The new body will chiefly be responsible for the regulation of estate agency work in the UK and letting agency work in England.
This will specifically relate to issuing prohibition and formal warning orders to those found unfit to engage in estate agency work in the UK, overseeing the operation of relevant estate and letting agency legislation, issuing guidance and advice for the public, businesses and enforcement authorities on estate agency work in the UK and relevant letting agency work in England, and approving and overseeing the UK’s consumer redress schemes, Ombudsmen, and ‘Alternative Dispute Resolution’ entities in the estate agency sector.
Heather Wheeler, Housing Minister and MP for South Derbyshire, added: “We are determined to make the private rented sector a fairer, more accessible market that works for all and I am delighted that local authorities will now be able to access the best advice and information from this new team. There is no place for unfair fees – now, with this new enforcement authority, we will be able to stamp them out.”
On its new website, the National Trading Standards Estate and Letting Agency Team outlines guidance for landlords and agents in relation to the Tenant Fees Act 2019 – which comes into play across England from June 1 this year.
Support from the industry
The new regulatory body was backed by ARLA Propertymark, despite thelettings agents’ fees ban and deposit cap being policed by Trading Standards officers from Bristol City Council, who have – along with various community organisations in the city - been viewed by some in the industry as strongly anti-landlord and anti-letting agent in recent years.

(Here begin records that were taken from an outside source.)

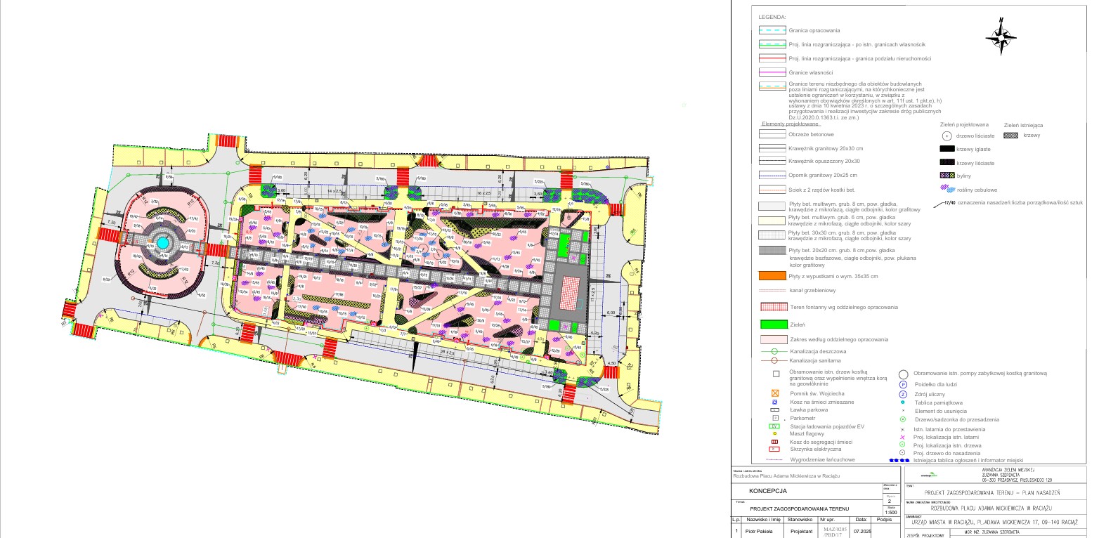The height and width of the screenshot is (538, 1099).
Task: Click the blue dotted notice board symbol
Action: (x=899, y=460)
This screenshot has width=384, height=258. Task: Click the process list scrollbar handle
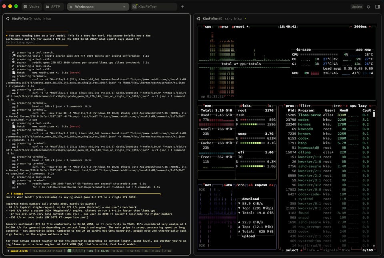[374, 114]
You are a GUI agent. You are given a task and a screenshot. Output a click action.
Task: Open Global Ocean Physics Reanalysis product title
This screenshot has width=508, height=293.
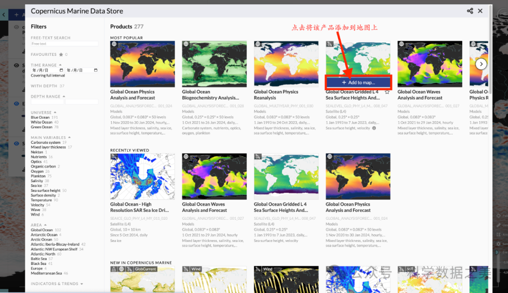pos(276,95)
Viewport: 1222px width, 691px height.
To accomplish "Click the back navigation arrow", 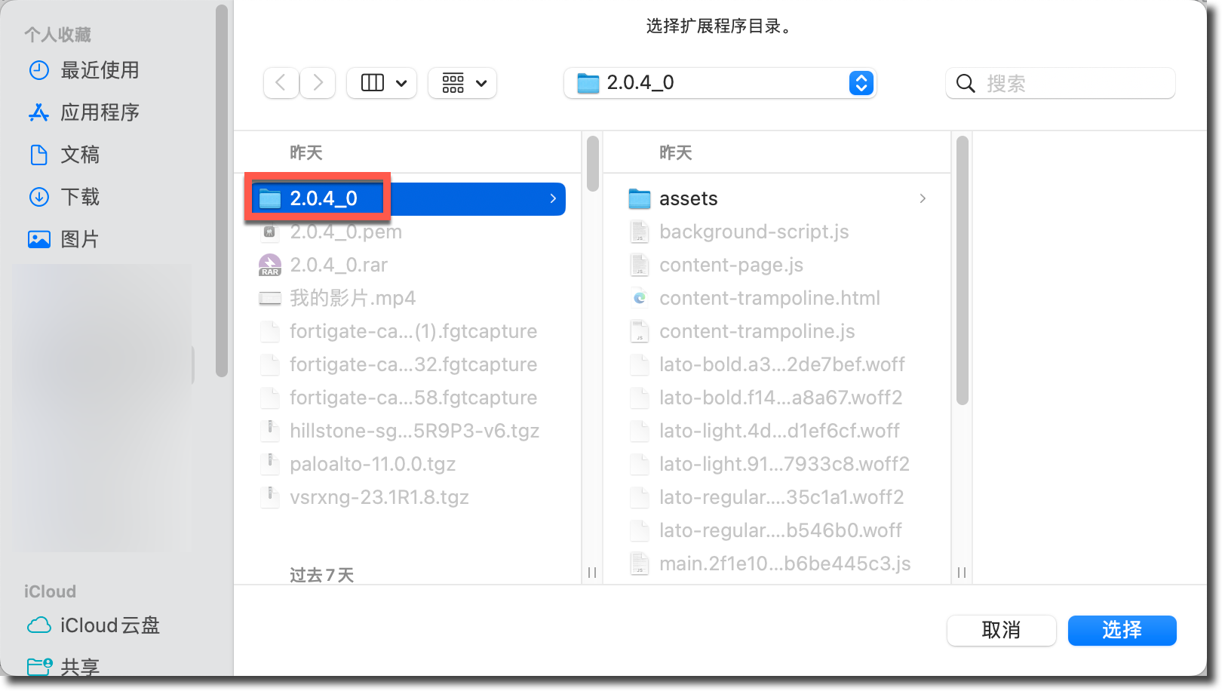I will (x=281, y=83).
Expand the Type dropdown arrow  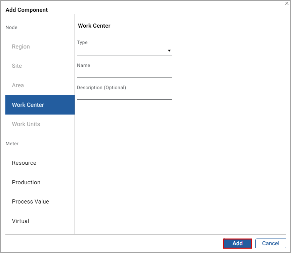click(169, 51)
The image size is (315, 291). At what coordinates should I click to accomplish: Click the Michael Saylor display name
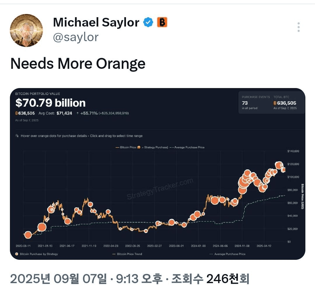pos(96,22)
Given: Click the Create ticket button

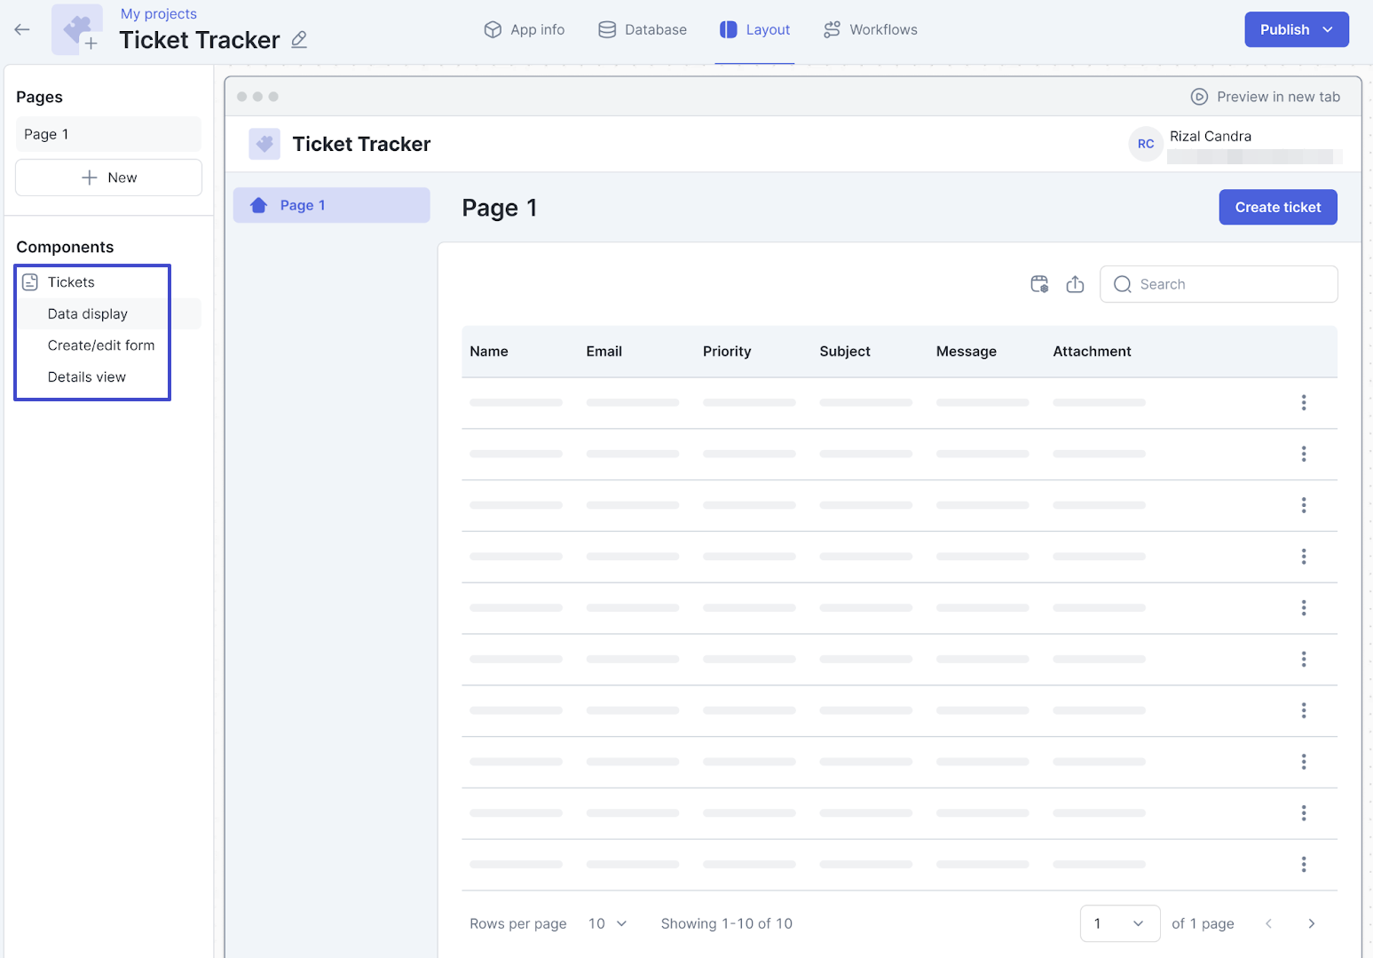Looking at the screenshot, I should point(1277,207).
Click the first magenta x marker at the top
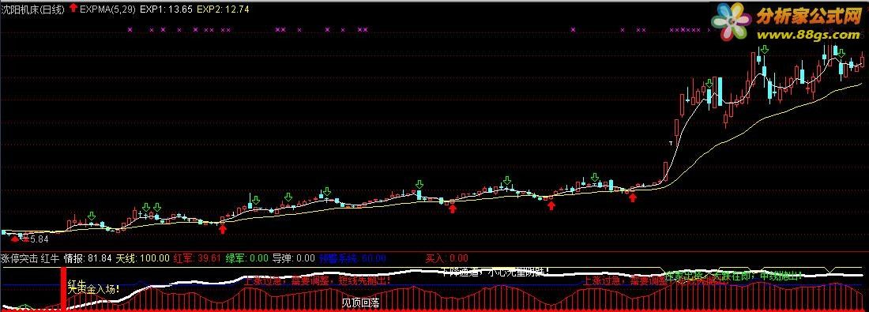869x312 pixels. 130,29
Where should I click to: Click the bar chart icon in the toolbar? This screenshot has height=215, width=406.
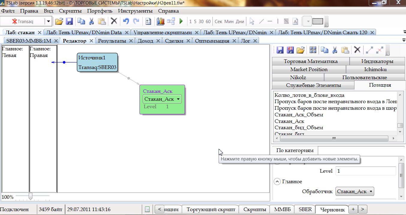click(160, 21)
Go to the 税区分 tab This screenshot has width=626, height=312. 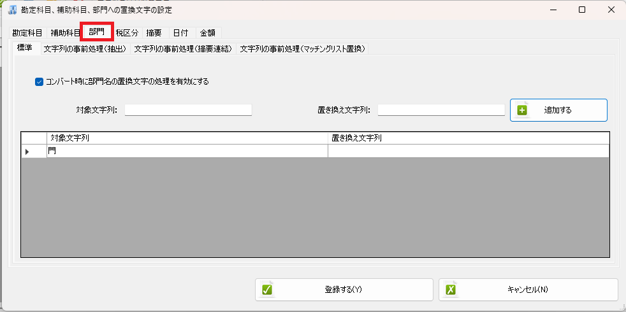[127, 33]
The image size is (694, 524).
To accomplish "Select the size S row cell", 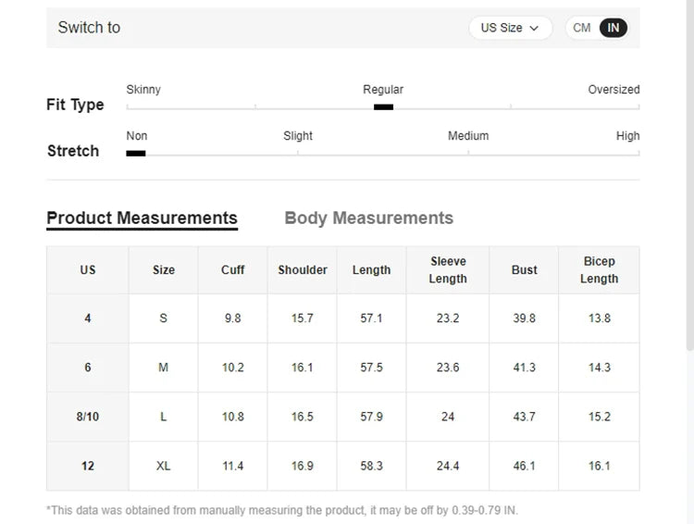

In a statement, ARLA supported the move to make Bristol Trading Standards the lead enforcement authority for the private rented sector.
“We welcome today’s announcement of the Lead Enforcement Authority, and hope this is a major step forward in improving enforcement in the private rented sector,” David Cox, the trade body’s chief executive, said. “There is a severe lack of prosecution in the industry, allowing rogue agents to operate and thrive. We look forward to building a constructive working relationship with the Lead Enforcement Authority to eliminate these agents from the sector once and for all.”
The fees ban – a quick recap
One of the most controversial and divisive pieces of new legislation of recent times – the Tenant Fees Act 2019 – officially comes into force on the first day of June.
From that point on, landlords and letting agents working on their behalf will only be able to charge certain fees in connection to a tenancy, including rent, a refundable tenancy deposit capped at no more than five weeks’ rent where the annual rent is less than £50,000, or six weeks’ rent where the total annual rent is £50,000 or above, and a refundable holding deposit (to reserve a property) capped at no more than one week’s rent.
Landlords and agents can also levy fees for a change to the tenancy (when requested by the tenant), capped at £50 or ‘reasonable costs incurred if higher’, payments associated with early termination of the tenancy (when requested by the tenant), and payments for utilities, communication services, TV licence and council tax. Additionally, a default fee can be charged for late payment of rent and replacement of a lost key or security device, where stated under a tenancy agreement.
Landlords and agents who charge unlawful fees are liable to face financial penalties or even criminal convictions.